Desde entonces, han pasado por mis manos unas cuantas guitarras y unos pocos amplis. Durante estos años, de forma intermitente, he tocado mucho, muchísimo, poco, casi nada durante por lo menos diez años, un poco más después y bastante más ahora.
En todos estos años, en los que la música ha aparecido intermitentemente en mi vida, lo mismo he tocado -como apuntaba por aquí arriba un socio- en un pub para 10 amiguetes (no es una forma de hablar, la primera vez que subí a un escenario sólo había 10 personas y todos eran amiguetes) o en un pabellón a reventar en los 80, rodeado de gente que luego se han hinchado -y alguno aún se hincha hoy- a vender discos, o antes en verbenas populares donde las abuelillas se hacían misto bailando La Bamba o Frenesí, o después en aquellos concursos multitudinarios en los que tranquilamente se podían juntar 20 bandas y en los que sólo con los amiguetes de los respectivos conjuntos se llenaba un teatro y hasta un campo de fútbol. Desde entonces y hasta hoy con mi bandita de versiones, cada vez que me toca subirme a un escenario se me retuercen las tripas. Eso sí, se me quita en el momento en el que, una vez arriba, le doy al Standby del ampli. Y allí soy feliz. Y ésa es la respuesta que podría haber dado a la pregunta que lanza el título de este hilo sin soltaros tamaña parrafada, pero son las tantas de la madrugada, ando desvelado y, como ya os podéis imaginar, el tema me motiva.

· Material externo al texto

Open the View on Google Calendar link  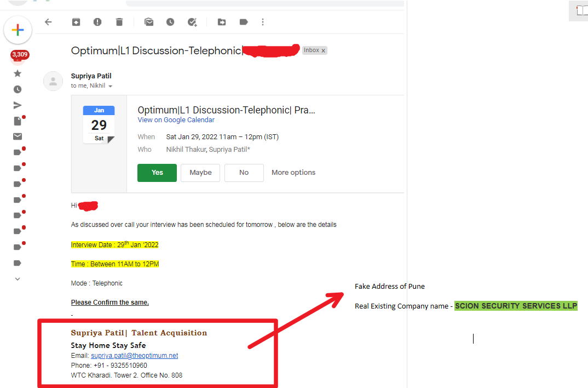coord(176,120)
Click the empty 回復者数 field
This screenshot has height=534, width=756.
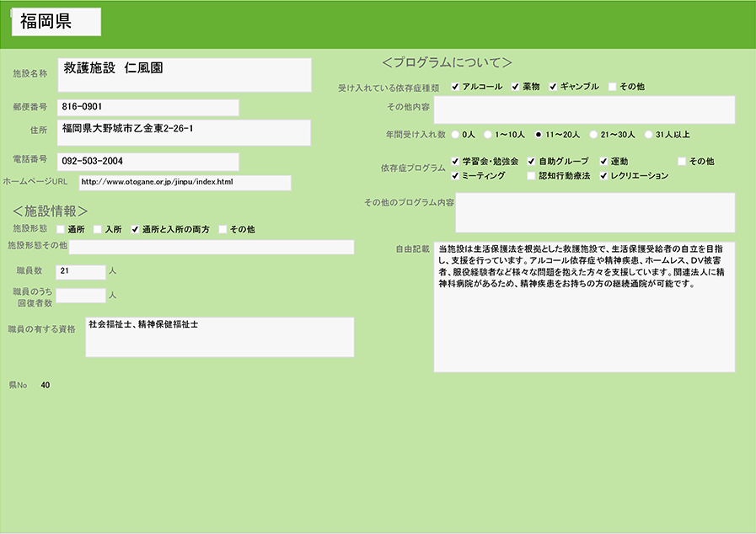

Toco la guitarra porque me hace feliz. Porque los ratillos que echamos en el local con los colegas sacando tal o cual tema y los que paso en casa repasando el repertorio son geniales, sólo superados por el día que hay bolo. Porque mientras toco la guitarra me suda el níspero el IPC, el IRPF, el Euríbor, las primas de riesgo y las putas agencias de calificación. Cuando enchufo mi guitarra me transpira el cilindro urinario el Rajoy, el Zapatero, la Merkel, el Sarkozy, el Rouco Varela, el Ratziger y las respectivas santas madres de todos.
La guitarra en mi vida es como mi familia o mis amigos. Es algo por lo que merece la pena levantarse temprano o acostarse tarde. Es algo que compensa con creces los malos momentos. Es algo que engaña hasta el dolor de muelas y sepulta los problemillas que insistimos en llamar problemas, e incluso mitiga, ni que sea por un momento, los efectos de los verdaderos problemas.
¿Qué os voy a contar a vosotros, amigos guitarristas, que no sepáis sobre qué supone para la vida de un guitarrista su guitarra?